Anfechtung von Fitnessstudio- Vertrag
Das Amtsgericht (AG) in München hat mit seinem Urteil vom 18.06.2014 unter dem Aktenzeichen 271 C 30721/13 entschieden, dass eine Person, die eine Erklärung unterschreibt, ohne sich über deren Inhalt im Klaren gewesen zu sein, diese Erklärung wegen Irrtums wirksam anfechten kann. Im vorliegenden Fall war eine 70 Jahre alte Frau davon ausgegangen, ein Probeangebot eines Fitnessstudios unterschrieben zu haben. Stattdessen hatte sie sich ein so genanntes Fitnesspaket für 64 Wochen eingehandelt.

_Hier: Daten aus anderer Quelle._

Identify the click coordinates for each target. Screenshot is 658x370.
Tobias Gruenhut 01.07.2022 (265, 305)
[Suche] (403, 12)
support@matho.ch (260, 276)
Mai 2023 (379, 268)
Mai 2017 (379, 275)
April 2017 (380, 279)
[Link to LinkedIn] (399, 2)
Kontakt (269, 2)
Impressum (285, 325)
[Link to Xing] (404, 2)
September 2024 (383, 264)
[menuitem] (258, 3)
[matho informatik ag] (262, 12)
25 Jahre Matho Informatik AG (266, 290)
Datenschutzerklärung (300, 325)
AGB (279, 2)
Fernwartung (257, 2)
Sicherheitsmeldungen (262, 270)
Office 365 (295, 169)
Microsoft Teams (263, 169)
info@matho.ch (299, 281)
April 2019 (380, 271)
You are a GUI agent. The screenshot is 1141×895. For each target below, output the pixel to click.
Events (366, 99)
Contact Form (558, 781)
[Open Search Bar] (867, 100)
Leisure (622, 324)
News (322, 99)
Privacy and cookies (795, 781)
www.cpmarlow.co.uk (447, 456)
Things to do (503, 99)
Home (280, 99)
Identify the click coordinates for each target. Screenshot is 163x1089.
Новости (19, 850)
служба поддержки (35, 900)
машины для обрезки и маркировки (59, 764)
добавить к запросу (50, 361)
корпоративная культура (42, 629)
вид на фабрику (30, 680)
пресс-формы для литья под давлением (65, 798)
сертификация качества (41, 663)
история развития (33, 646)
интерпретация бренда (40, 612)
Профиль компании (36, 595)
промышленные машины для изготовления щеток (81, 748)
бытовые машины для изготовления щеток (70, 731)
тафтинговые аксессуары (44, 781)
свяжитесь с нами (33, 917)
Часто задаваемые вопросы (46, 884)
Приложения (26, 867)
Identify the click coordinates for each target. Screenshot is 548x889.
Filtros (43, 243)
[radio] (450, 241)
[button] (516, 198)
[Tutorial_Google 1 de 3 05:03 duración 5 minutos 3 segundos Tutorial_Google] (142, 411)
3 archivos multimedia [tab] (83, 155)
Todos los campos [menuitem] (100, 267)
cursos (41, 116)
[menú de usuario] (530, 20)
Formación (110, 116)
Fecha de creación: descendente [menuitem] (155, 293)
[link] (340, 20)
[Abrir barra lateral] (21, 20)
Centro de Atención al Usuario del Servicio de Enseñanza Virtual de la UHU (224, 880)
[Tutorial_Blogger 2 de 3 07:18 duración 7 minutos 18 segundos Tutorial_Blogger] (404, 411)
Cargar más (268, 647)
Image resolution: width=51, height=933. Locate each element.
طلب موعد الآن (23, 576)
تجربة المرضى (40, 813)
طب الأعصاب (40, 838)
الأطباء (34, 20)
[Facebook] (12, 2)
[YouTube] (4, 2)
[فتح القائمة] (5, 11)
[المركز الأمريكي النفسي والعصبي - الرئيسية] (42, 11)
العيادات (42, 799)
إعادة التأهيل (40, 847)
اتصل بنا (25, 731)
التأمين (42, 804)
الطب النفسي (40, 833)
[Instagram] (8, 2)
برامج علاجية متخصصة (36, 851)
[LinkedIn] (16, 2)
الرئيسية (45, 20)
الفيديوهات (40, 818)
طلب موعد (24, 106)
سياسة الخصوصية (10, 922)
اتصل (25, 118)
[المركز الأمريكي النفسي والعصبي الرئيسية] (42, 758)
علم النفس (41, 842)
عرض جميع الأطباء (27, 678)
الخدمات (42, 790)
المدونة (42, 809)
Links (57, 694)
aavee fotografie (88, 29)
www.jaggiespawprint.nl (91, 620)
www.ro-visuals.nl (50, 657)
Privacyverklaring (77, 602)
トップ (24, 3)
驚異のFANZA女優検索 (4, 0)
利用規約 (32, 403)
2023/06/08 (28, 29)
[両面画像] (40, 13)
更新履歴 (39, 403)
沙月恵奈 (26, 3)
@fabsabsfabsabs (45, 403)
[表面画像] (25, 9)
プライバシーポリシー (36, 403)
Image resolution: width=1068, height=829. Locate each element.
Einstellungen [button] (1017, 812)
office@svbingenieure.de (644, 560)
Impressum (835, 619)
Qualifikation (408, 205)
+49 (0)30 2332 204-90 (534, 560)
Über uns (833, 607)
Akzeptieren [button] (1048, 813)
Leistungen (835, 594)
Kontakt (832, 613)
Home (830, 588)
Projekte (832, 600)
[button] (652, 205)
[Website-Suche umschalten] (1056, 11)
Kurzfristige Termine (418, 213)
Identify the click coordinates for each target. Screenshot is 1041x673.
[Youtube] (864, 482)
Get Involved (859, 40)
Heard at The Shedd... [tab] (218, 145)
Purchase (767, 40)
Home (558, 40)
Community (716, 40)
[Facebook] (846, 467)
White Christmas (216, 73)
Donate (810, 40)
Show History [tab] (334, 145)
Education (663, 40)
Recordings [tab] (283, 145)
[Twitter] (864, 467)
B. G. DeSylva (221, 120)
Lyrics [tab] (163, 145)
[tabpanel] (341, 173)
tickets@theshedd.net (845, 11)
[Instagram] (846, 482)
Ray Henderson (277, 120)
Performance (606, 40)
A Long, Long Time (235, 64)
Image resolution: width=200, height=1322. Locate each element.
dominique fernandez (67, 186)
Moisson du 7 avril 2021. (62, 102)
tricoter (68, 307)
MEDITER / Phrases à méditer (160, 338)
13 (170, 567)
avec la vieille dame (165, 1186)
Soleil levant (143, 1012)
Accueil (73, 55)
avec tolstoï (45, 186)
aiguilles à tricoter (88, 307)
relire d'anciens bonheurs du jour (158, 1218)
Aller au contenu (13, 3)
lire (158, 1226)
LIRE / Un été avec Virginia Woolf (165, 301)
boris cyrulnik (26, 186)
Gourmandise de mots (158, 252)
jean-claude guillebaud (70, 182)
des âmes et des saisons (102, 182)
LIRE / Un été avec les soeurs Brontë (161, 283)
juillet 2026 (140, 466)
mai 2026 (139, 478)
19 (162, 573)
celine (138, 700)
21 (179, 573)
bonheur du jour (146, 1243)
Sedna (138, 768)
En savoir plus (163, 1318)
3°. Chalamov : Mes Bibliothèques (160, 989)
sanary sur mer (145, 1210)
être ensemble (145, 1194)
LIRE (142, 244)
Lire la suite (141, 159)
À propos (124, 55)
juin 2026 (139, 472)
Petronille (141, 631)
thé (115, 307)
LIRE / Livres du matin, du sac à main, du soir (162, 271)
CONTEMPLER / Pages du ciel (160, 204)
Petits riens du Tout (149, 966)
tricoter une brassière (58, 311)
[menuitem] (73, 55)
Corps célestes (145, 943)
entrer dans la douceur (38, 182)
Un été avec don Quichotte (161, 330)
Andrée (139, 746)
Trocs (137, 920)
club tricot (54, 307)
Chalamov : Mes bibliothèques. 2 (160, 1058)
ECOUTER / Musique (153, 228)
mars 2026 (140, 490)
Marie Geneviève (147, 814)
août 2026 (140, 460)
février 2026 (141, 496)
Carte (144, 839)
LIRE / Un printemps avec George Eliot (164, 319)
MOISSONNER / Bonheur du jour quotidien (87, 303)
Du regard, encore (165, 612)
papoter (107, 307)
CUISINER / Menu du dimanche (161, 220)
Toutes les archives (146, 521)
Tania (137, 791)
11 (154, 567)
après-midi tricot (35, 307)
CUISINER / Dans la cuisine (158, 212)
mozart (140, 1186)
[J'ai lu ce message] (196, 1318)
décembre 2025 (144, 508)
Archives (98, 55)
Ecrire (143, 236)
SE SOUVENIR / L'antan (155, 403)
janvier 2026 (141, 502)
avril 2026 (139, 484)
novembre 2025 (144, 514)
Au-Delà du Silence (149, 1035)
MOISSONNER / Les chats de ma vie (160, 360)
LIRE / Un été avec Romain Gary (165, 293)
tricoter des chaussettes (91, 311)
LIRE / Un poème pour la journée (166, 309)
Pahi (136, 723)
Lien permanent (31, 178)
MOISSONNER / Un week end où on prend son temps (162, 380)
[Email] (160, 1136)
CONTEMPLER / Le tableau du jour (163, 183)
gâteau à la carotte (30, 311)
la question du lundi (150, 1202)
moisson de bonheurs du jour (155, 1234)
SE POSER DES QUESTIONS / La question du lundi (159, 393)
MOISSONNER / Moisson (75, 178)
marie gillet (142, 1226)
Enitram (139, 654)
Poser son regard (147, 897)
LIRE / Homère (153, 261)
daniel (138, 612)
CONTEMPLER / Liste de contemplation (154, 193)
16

Die Frau erhielt einen Werbezettel eines Fitnessstudios für Frauen. Angeboten wurde darin ein Testangebot mit dem Wortlaut: "2 Wochen 19,90 Euro, letzter Starttermin 28.2.13". Der Frau wurden nach einer Rückenoperation leichte Übungen zum Wiederaufbau der Rückenmuskulatur von ihrem Arzt empfohlen. Da sie Sozialhilfe bezieht, war sie finanziell nicht in der Lage, mit einem Fitnessstudio einen Vertrag abzuschließen und wollte das Testangebot nutzen. Dazu ging sie in das Studio und legte den Werbezettel vor. Sie erklärte, dieses Angebot in Anspruch nehmen zu wollen und unterschrieb einen Vertrag mit dem Fitnessstudio. Den Vertrag konnte sie mangels Brille nicht lesen, was sie dem Mitarbeiter des Fitnessstudios auch mitgeteilt hatte. Dieser versicherte der Frau mehrfach, dass es sich lediglich um ein Testangebot handeln würde. In Wahrheit hat er der Frau jedoch einen Vertrag für ein 64 Wochen vorgelegt. Erst zuhause hat die Frau den Irrtum bemerkt und das Fitnessstudio aufgefordert, den Vertrag aufzuheben, da sie getäuscht wurde und sich auch die Kosten nicht leisten könne.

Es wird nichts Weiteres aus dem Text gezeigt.